• Requirement:
Type each record below again, with the same words.

_ _ _ _ _

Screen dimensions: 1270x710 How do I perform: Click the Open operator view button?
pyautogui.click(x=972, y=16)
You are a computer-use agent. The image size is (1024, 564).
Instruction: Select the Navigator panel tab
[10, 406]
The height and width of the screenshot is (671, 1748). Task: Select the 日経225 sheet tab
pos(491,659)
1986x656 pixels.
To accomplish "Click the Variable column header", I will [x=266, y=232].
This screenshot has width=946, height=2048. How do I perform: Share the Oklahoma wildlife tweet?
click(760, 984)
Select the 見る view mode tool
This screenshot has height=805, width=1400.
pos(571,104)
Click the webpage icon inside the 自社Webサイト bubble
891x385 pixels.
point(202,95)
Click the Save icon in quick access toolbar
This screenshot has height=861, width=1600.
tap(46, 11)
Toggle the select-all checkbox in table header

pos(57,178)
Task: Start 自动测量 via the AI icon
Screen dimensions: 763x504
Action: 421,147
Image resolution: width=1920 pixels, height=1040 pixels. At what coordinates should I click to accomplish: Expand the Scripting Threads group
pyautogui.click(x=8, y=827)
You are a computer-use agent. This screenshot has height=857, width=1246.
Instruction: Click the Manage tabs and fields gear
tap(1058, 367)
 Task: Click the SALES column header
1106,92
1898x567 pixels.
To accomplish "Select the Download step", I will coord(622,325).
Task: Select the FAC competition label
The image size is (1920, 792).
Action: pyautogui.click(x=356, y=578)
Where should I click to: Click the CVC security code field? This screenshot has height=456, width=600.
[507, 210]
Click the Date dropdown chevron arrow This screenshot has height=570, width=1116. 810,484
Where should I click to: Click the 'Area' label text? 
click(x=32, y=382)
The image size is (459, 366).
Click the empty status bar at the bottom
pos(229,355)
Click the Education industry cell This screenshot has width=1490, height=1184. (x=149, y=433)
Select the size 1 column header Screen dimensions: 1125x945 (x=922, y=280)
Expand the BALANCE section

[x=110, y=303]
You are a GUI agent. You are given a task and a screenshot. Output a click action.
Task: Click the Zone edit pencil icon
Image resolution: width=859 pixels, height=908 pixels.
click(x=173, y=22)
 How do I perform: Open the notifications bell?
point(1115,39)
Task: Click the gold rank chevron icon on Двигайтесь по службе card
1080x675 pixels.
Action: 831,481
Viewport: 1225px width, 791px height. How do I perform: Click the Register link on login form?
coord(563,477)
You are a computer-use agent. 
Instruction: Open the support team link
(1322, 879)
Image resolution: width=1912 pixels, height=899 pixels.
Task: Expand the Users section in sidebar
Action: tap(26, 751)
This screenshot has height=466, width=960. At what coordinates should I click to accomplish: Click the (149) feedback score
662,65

_ _ _ _ _

• Expected output:
Screen dimensions: 1270x710 How do I perform: Click the Open operator view button?
pyautogui.click(x=972, y=16)
You are a computer-use agent. The image size is (1024, 564).
Instruction: Select the Navigator panel tab
[10, 406]
The height and width of the screenshot is (671, 1748). Task: Select the 日経225 sheet tab
pos(491,659)
1986x656 pixels.
To accomplish "Click the Variable column header", I will [x=266, y=232].
This screenshot has width=946, height=2048. How do I perform: Share the Oklahoma wildlife tweet?
click(760, 984)
Select the 見る view mode tool
This screenshot has height=805, width=1400.
pos(571,104)
Click the webpage icon inside the 自社Webサイト bubble
891x385 pixels.
point(202,95)
Click the Save icon in quick access toolbar
This screenshot has height=861, width=1600.
tap(46, 11)
Toggle the select-all checkbox in table header

pos(57,178)
Task: Start 自动测量 via the AI icon
Screen dimensions: 763x504
Action: 421,147
Image resolution: width=1920 pixels, height=1040 pixels. At what coordinates should I click to accomplish: Expand the Scripting Threads group
pyautogui.click(x=8, y=827)
You are a computer-use agent. This screenshot has height=857, width=1246.
Instruction: Click the Manage tabs and fields gear
tap(1058, 367)
 Task: Click the SALES column header
1106,92
1898x567 pixels.
To accomplish "Select the Download step", I will coord(622,325).
Task: Select the FAC competition label
The image size is (1920, 792).
Action: pyautogui.click(x=356, y=578)
Where should I click to: Click the CVC security code field? This screenshot has height=456, width=600.
[507, 210]
Click the Date dropdown chevron arrow This screenshot has height=570, width=1116. 810,484
Where should I click to: Click the 'Area' label text? 
click(x=32, y=382)
The image size is (459, 366).
Click the empty status bar at the bottom
pos(229,355)
Click the Education industry cell This screenshot has width=1490, height=1184. (x=149, y=433)
Select the size 1 column header Screen dimensions: 1125x945 (x=922, y=280)
Expand the BALANCE section

[x=110, y=303]
You are a GUI agent. You are given a task and a screenshot. Output a click action.
Task: Click the Zone edit pencil icon
Image resolution: width=859 pixels, height=908 pixels.
click(x=173, y=22)
 How do I perform: Open the notifications bell?
point(1115,39)
Task: Click the gold rank chevron icon on Двигайтесь по службе card
1080x675 pixels.
Action: 831,481
Viewport: 1225px width, 791px height. How do I perform: Click the Register link on login form?
coord(563,477)
You are a computer-use agent. 
Instruction: Open the support team link
(1322, 879)
Image resolution: width=1912 pixels, height=899 pixels.
Task: Expand the Users section in sidebar
Action: tap(26, 751)
This screenshot has height=466, width=960. At what coordinates should I click to accomplish: Click the (149) feedback score
662,65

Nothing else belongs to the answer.